** BEGIN Data shown **

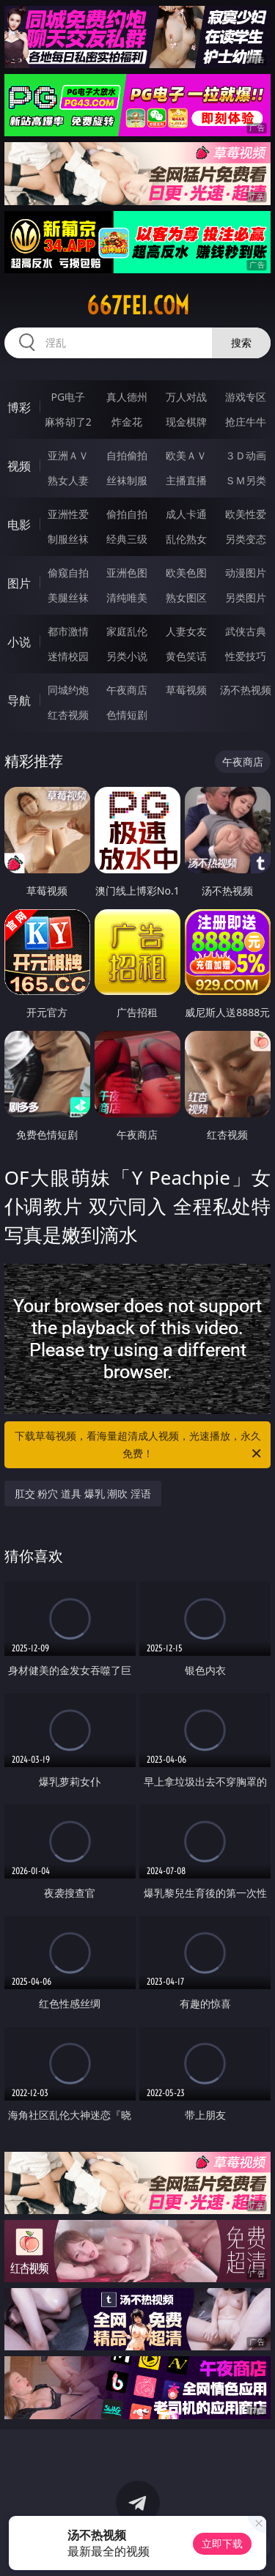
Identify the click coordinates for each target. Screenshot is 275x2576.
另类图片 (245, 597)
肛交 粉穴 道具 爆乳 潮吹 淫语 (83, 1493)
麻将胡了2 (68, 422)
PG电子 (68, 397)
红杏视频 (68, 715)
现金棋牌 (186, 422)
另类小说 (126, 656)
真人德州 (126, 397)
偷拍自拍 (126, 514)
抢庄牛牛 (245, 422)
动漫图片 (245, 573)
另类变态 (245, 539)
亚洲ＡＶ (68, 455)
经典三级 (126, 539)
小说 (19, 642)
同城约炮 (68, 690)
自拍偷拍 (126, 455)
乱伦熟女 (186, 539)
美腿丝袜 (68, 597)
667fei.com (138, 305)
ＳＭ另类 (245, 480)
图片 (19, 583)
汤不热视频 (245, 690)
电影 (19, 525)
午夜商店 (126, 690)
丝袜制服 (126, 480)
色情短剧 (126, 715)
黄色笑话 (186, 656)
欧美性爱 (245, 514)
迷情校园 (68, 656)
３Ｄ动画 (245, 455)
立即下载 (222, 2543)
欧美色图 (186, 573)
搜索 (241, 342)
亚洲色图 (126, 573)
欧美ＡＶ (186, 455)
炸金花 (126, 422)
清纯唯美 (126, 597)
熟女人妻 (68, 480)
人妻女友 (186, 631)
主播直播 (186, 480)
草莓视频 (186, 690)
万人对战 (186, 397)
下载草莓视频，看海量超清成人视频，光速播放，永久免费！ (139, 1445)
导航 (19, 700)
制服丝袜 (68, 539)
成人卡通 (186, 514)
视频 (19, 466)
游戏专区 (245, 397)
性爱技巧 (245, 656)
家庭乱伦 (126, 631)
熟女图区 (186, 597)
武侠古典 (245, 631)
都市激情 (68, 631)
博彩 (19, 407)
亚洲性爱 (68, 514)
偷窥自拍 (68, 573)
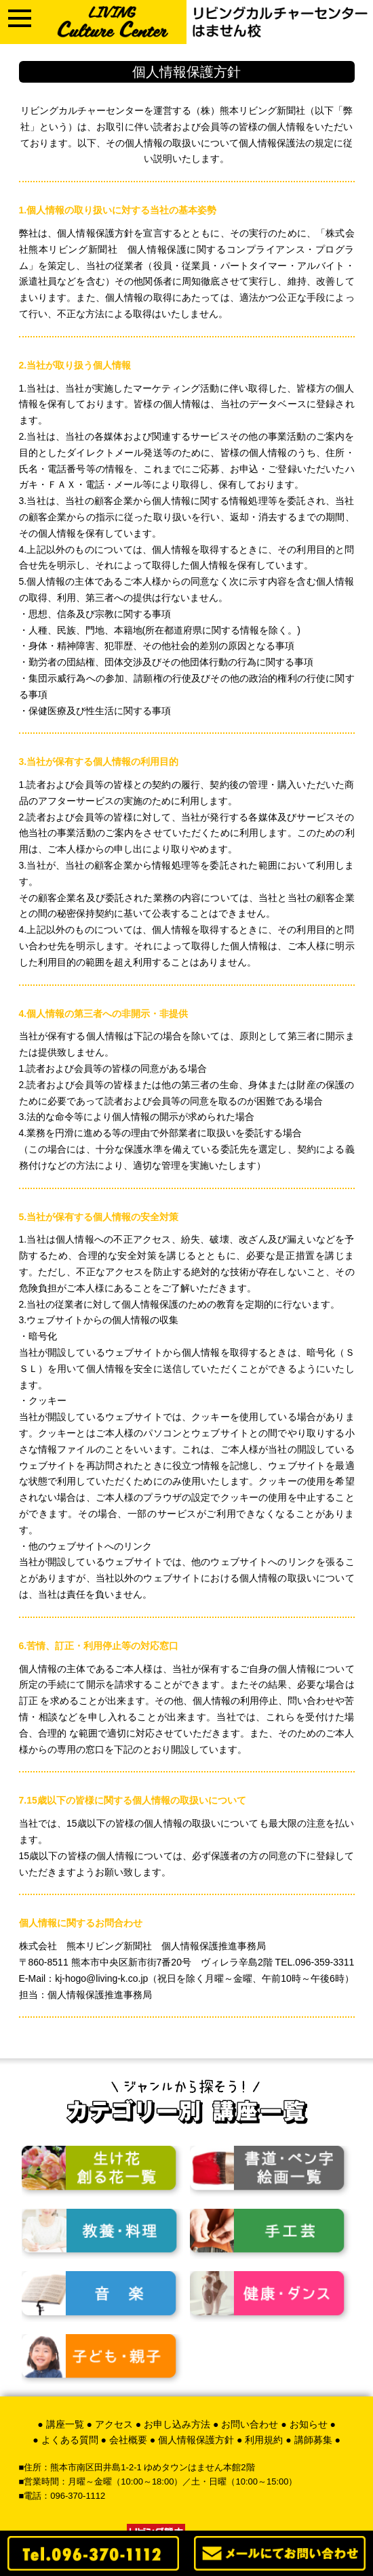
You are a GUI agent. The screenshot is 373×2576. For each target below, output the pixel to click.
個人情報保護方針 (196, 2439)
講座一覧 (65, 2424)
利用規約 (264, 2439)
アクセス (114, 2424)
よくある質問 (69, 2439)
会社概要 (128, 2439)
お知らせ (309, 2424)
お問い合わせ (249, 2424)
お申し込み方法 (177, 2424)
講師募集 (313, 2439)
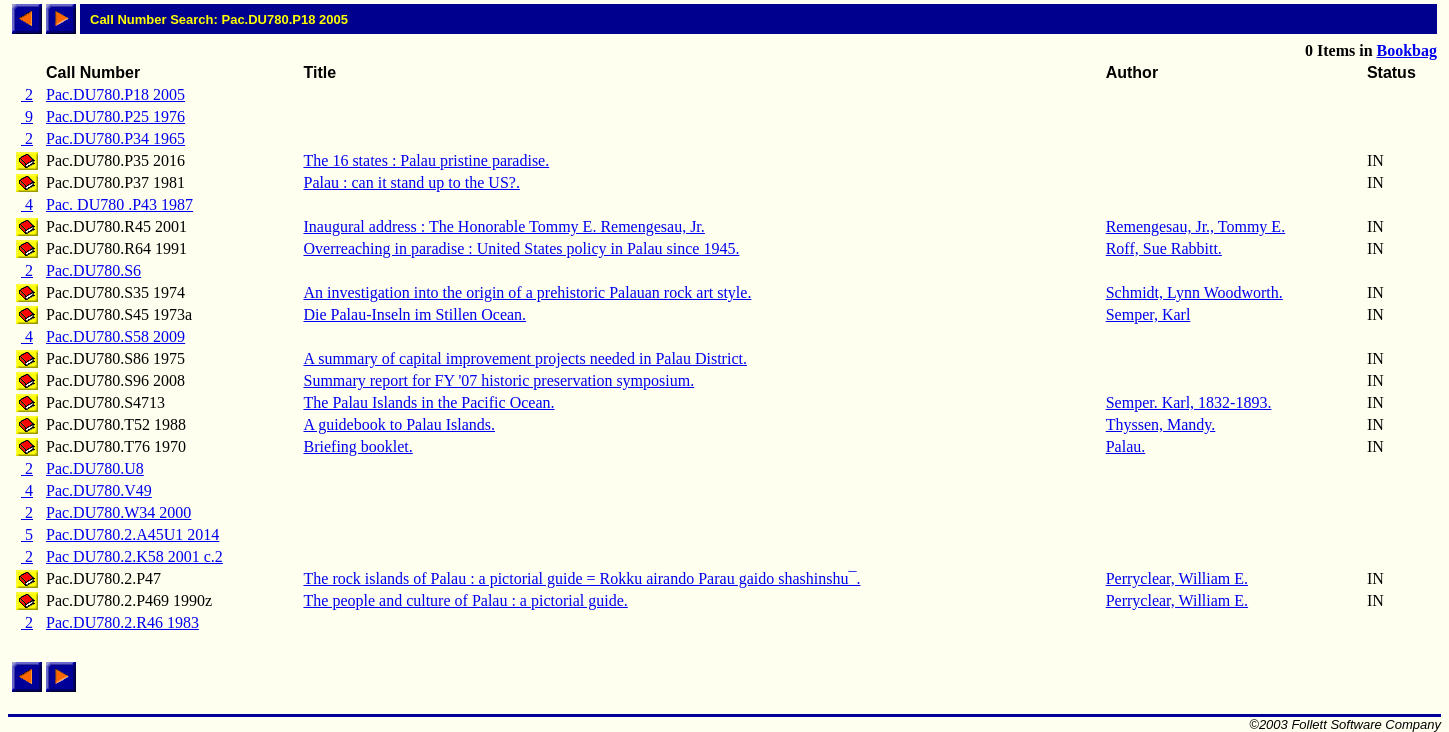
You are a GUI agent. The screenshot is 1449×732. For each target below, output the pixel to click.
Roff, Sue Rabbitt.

** END Data shown **
** BEGIN Data shown **

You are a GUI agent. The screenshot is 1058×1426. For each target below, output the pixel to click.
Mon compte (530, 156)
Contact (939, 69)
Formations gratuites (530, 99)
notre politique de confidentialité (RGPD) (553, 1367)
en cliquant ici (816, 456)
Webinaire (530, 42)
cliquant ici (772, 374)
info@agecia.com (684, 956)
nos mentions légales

** END Data shown **
** BEGIN Data shown **

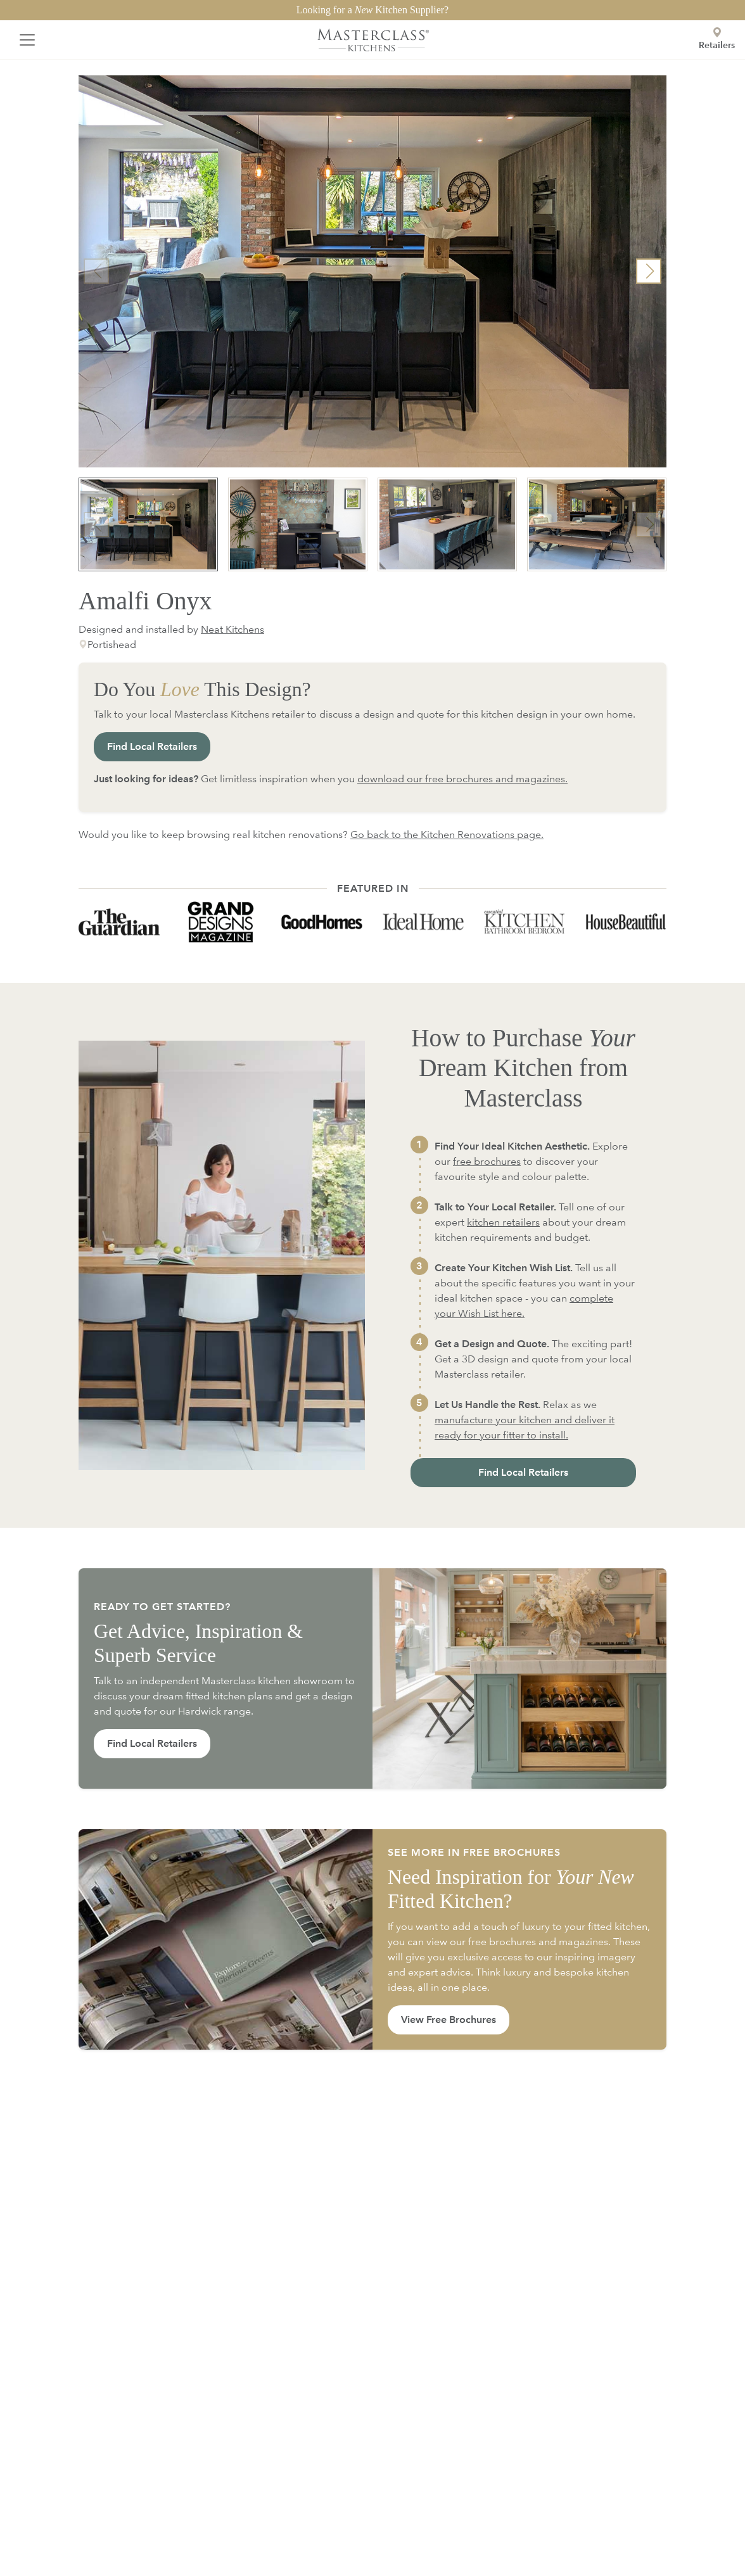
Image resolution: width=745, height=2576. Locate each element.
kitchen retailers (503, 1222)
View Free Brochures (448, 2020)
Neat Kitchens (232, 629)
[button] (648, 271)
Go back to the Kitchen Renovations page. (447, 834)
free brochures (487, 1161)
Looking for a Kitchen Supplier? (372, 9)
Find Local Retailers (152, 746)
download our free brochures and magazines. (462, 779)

** END Data shown **

Please recast the lines of the records as a numbered list, starting at the line that contains "Identify the click" and ending at the line that contains "美腿丝袜 (68, 597)", with both of those lines included and any blank lines left out.

1. Identify the click coordinates for each target. Screenshot is 275x2576.
2. 另类图片 (245, 597)
3. 肛交 粉穴 道具 爆乳 潮吹 淫语 (83, 1493)
4. 麻将胡了2 (68, 422)
5. PG电子 (68, 397)
6. 红杏视频 (68, 715)
7. 现金棋牌 (186, 422)
8. 另类小说 (126, 656)
9. 真人德州 (126, 397)
10. 偷拍自拍 (126, 514)
11. 抢庄牛牛 (245, 422)
12. 动漫图片 (245, 573)
13. 另类变态 (245, 539)
14. 亚洲ＡＶ (68, 455)
15. 经典三级 (126, 539)
16. 小说 (19, 642)
17. 同城约炮 (68, 690)
18. 自拍偷拍 (126, 455)
19. 乱伦熟女 (186, 539)
20. 美腿丝袜 (68, 597)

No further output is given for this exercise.